> **Aim of the task**:
Put every one of the rows below into a Markdown table with two columns, No. for the row number and Line for its text, and leave out the blank lines.

> **Material supplied**:
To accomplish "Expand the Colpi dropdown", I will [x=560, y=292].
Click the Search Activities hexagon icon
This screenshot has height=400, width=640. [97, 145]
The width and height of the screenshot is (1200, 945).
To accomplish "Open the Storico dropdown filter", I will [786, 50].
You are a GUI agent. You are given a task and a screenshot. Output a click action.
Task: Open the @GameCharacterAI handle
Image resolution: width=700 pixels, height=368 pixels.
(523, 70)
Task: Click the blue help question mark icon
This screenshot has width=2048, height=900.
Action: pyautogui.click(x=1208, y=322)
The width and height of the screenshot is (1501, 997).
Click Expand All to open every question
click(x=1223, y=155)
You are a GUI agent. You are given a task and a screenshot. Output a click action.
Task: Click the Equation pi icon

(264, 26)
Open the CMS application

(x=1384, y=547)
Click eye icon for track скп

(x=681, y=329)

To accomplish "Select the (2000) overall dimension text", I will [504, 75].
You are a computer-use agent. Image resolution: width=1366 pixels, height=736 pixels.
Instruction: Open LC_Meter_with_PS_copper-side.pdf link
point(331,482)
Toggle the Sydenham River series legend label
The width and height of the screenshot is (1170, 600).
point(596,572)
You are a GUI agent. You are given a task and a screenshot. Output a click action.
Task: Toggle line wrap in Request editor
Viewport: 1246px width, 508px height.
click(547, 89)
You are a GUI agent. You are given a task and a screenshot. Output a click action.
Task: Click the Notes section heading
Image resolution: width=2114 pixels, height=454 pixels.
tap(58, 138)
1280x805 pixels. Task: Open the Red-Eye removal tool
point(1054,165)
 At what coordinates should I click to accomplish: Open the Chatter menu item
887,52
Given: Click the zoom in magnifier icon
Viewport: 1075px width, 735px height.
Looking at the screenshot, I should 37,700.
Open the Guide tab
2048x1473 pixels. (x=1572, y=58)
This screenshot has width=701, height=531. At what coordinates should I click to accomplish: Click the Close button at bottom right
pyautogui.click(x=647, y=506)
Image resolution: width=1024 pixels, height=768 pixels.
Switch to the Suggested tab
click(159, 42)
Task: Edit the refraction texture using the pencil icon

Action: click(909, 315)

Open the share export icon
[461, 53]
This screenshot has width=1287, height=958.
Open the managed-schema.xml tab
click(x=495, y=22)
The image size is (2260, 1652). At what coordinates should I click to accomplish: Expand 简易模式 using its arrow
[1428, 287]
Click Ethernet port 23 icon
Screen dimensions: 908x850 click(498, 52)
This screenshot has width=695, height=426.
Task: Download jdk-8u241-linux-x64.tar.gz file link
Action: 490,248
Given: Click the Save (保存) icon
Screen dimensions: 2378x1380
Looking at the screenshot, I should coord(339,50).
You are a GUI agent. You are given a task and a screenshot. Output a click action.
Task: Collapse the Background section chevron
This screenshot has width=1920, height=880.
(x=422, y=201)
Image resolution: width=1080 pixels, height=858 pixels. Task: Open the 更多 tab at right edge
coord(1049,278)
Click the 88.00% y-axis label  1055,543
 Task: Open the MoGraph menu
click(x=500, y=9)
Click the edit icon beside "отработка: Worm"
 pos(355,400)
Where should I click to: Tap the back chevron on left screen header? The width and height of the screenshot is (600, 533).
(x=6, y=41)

> **Task output**:
| No. | Line |
|---|---|
| 1 | To accomplish "Expand the Colpi dropdown", I will [x=560, y=292]. |
| 2 | Click the Search Activities hexagon icon |
| 3 | This screenshot has height=400, width=640. [97, 145] |
| 4 | The width and height of the screenshot is (1200, 945). |
| 5 | To accomplish "Open the Storico dropdown filter", I will [786, 50]. |
| 6 | You are a GUI agent. You are given a task and a screenshot. Output a click action. |
| 7 | Task: Open the @GameCharacterAI handle |
| 8 | Image resolution: width=700 pixels, height=368 pixels. |
| 9 | (523, 70) |
| 10 | Task: Click the blue help question mark icon |
| 11 | This screenshot has width=2048, height=900. |
| 12 | Action: pyautogui.click(x=1208, y=322) |
| 13 | The width and height of the screenshot is (1501, 997). |
| 14 | Click Expand All to open every question |
| 15 | click(x=1223, y=155) |
| 16 | You are a GUI agent. You are given a task and a screenshot. Output a click action. |
| 17 | Task: Click the Equation pi icon |
| 18 | (264, 26) |
| 19 | Open the CMS application |
| 20 | (x=1384, y=547) |
| 21 | Click eye icon for track скп |
| 22 | (x=681, y=329) |
| 23 | To accomplish "Select the (2000) overall dimension text", I will [504, 75]. |
| 24 | You are a computer-use agent. Image resolution: width=1366 pixels, height=736 pixels. |
| 25 | Instruction: Open LC_Meter_with_PS_copper-side.pdf link |
| 26 | point(331,482) |
| 27 | Toggle the Sydenham River series legend label |
| 28 | The width and height of the screenshot is (1170, 600). |
| 29 | point(596,572) |
| 30 | You are a GUI agent. You are given a task and a screenshot. Output a click action. |
| 31 | Task: Toggle line wrap in Request editor |
| 32 | Viewport: 1246px width, 508px height. |
| 33 | click(547, 89) |
| 34 | You are a GUI agent. You are given a task and a screenshot. Output a click action. |
| 35 | Task: Click the Notes section heading |
| 36 | Image resolution: width=2114 pixels, height=454 pixels. |
| 37 | tap(58, 138) |
| 38 | 1280x805 pixels. Task: Open the Red-Eye removal tool |
| 39 | point(1054,165) |
| 40 |  At what coordinates should I click to accomplish: Open the Chatter menu item |
| 41 | 887,52 |
| 42 | Given: Click the zoom in magnifier icon |
| 43 | Viewport: 1075px width, 735px height. |
| 44 | Looking at the screenshot, I should 37,700. |
| 45 | Open the Guide tab |
| 46 | 2048x1473 pixels. (x=1572, y=58) |
| 47 | This screenshot has width=701, height=531. At what coordinates should I click to accomplish: Click the Close button at bottom right |
| 48 | pyautogui.click(x=647, y=506) |
| 49 | Image resolution: width=1024 pixels, height=768 pixels. |
| 50 | Switch to the Suggested tab |
| 51 | click(159, 42) |
| 52 | Task: Edit the refraction texture using the pencil icon |
| 53 | Action: click(909, 315) |
| 54 | Open the share export icon |
| 55 | [461, 53] |
| 56 | This screenshot has width=1287, height=958. |
| 57 | Open the managed-schema.xml tab |
| 58 | click(x=495, y=22) |
| 59 | The image size is (2260, 1652). At what coordinates should I click to accomplish: Expand 简易模式 using its arrow |
| 60 | [1428, 287] |
| 61 | Click Ethernet port 23 icon |
| 62 | Screen dimensions: 908x850 click(498, 52) |
| 63 | This screenshot has width=695, height=426. |
| 64 | Task: Download jdk-8u241-linux-x64.tar.gz file link |
| 65 | Action: 490,248 |
| 66 | Given: Click the Save (保存) icon |
| 67 | Screen dimensions: 2378x1380 |
| 68 | Looking at the screenshot, I should coord(339,50). |
| 69 | You are a GUI agent. You are given a task and a screenshot. Output a click action. |
| 70 | Task: Collapse the Background section chevron |
| 71 | This screenshot has width=1920, height=880. |
| 72 | (x=422, y=201) |
| 73 | Image resolution: width=1080 pixels, height=858 pixels. Task: Open the 更多 tab at right edge |
| 74 | coord(1049,278) |
| 75 | Click the 88.00% y-axis label  1055,543 |
| 76 |  Task: Open the MoGraph menu |
| 77 | click(x=500, y=9) |
| 78 | Click the edit icon beside "отработка: Worm" |
| 79 |  pos(355,400) |
| 80 | Where should I click to: Tap the back chevron on left screen header? The width and height of the screenshot is (600, 533). |
| 81 | (x=6, y=41) |